第三話 舞踏会
エラの乳母に衣食住は宛がえては貰えず、このイジメ一家へとエラを無事に送り届けると一人、どこかへと去っていた。職を探しに行ったのか、それとも自国へと帰り戻ったのか、エラは心配でなりませんでした。
ある日、普段はのんびりとふんぞり返りながらベッドや椅子に寝そべり座っているだけの義母と姉の二人は、これ見よがしに忙しく身なりを整えだします。
「ちょっとシンデエラ、それ取って」
「シンデエラ、早くしなさい」
「痛い!なにしてんの?!シンデエラ!!」
髪を梳かし束ねさせたり、多いとは言えないドレスや衣服をとっかえひっかえ。エラはいつも以上にこき使われます。
「・・・今日は何があるのですか?」
エラは理由が知りたくて聞きました。
「「・・・・・・」」
「あんたにはどうでもいいことよ。今夜、私たちは帰りが遅くなるから、良かったわねゆっくり出来て」
「私たちは『舞踏会』へ行くのよ。あんたのその醜い足では到底、踊れないでしょ?」
「「「オホホホホホホ」」」
相変わらずに意地悪な態度やセリフです。
エラの内心は複雑でした。心身共に攻撃される時間が無くなる喜びと、演舞ならずっと訓練されてきた『蓮の舞』がエラには習得されていて自信があったのです。
「そ、そうなのですか。みなさん、楽しんできて下さいませ」
「・・・あんた、もしかして行きたいの?」
長女の方が不気味で嫌らしい笑みを浮かべながらエラにそう言い、義母の方へと目線を送ります。

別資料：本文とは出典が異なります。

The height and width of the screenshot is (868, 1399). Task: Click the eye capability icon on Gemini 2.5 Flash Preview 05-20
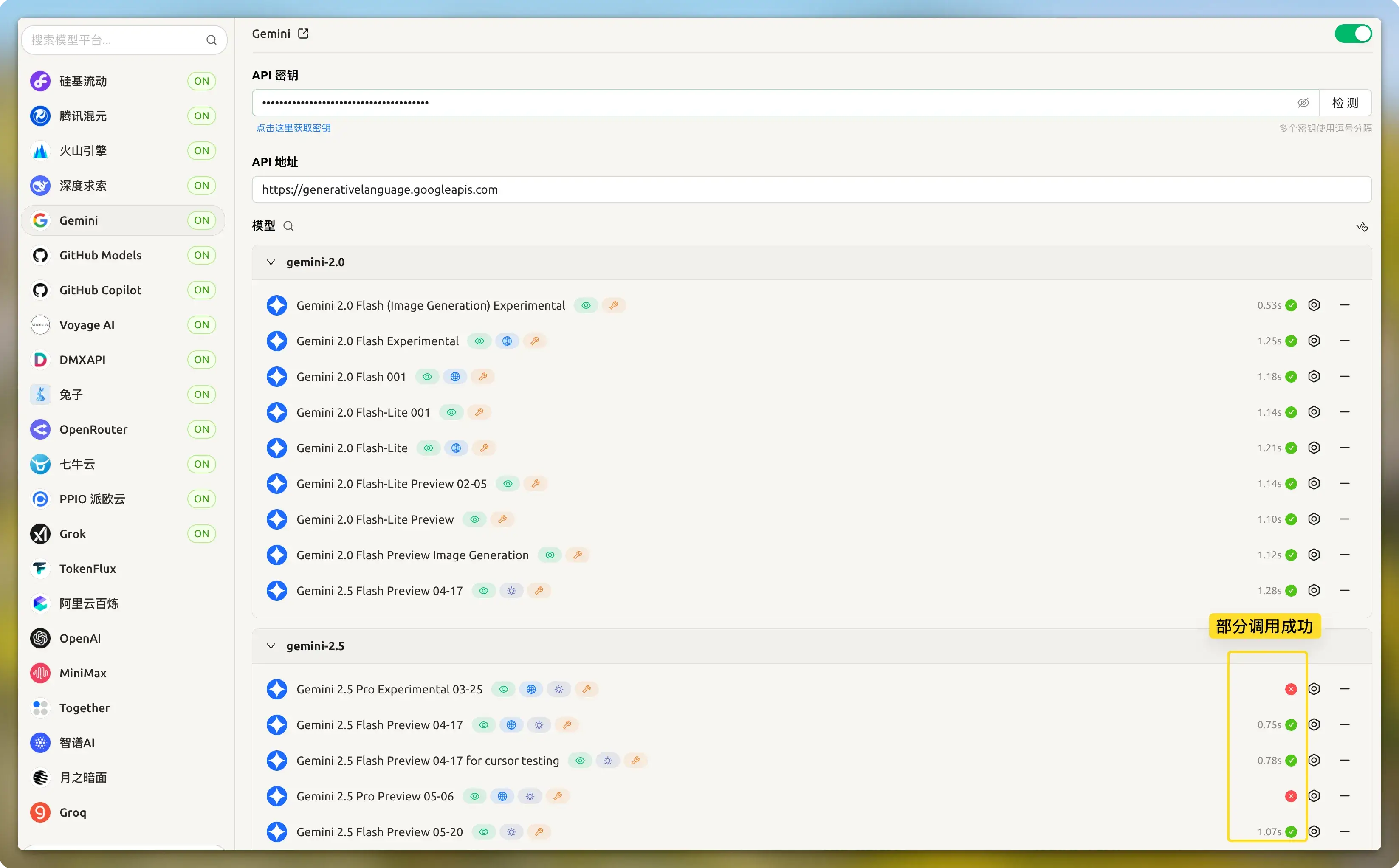pos(483,831)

どうやら無様に踊らされて、大衆から笑われる姿を思い浮かべているようでした。
「ウフフ、でもだめよ。こんなのが私たち家の者だと思われたら、『縁談』なんてそれこそあったものじゃないわ」
「確かに、そうね、お母様」
エラはまたもやホッとしたのと同時に、自分の演舞を見せれば少し見返せれるかもしれないと思った自分を戒めます。この一家に限り、そんな訳がありません。
意地悪な一家はボロい馬車に乗り、意気揚々と町の中心部へと向かいました。
エラはやっと一息つけると安堵し、自分用の椅子へと腰かけながらも、舞踏会で「蓮の舞」を披露している自分の姿と、それに唖然と見初めている見た事のない王子様の顔を思い描いていました。
コン・・・コン・・・・・・
しばらくすると、エラが一人で留守番している家の扉を誰かがノックしてきます。
「はい!少しお待ちください」
エラは転ばないようになんとか壁を伝い玄関へと急ぐ。そこには予期せぬその訪問者は、やせ細った乳母の姿だったのです。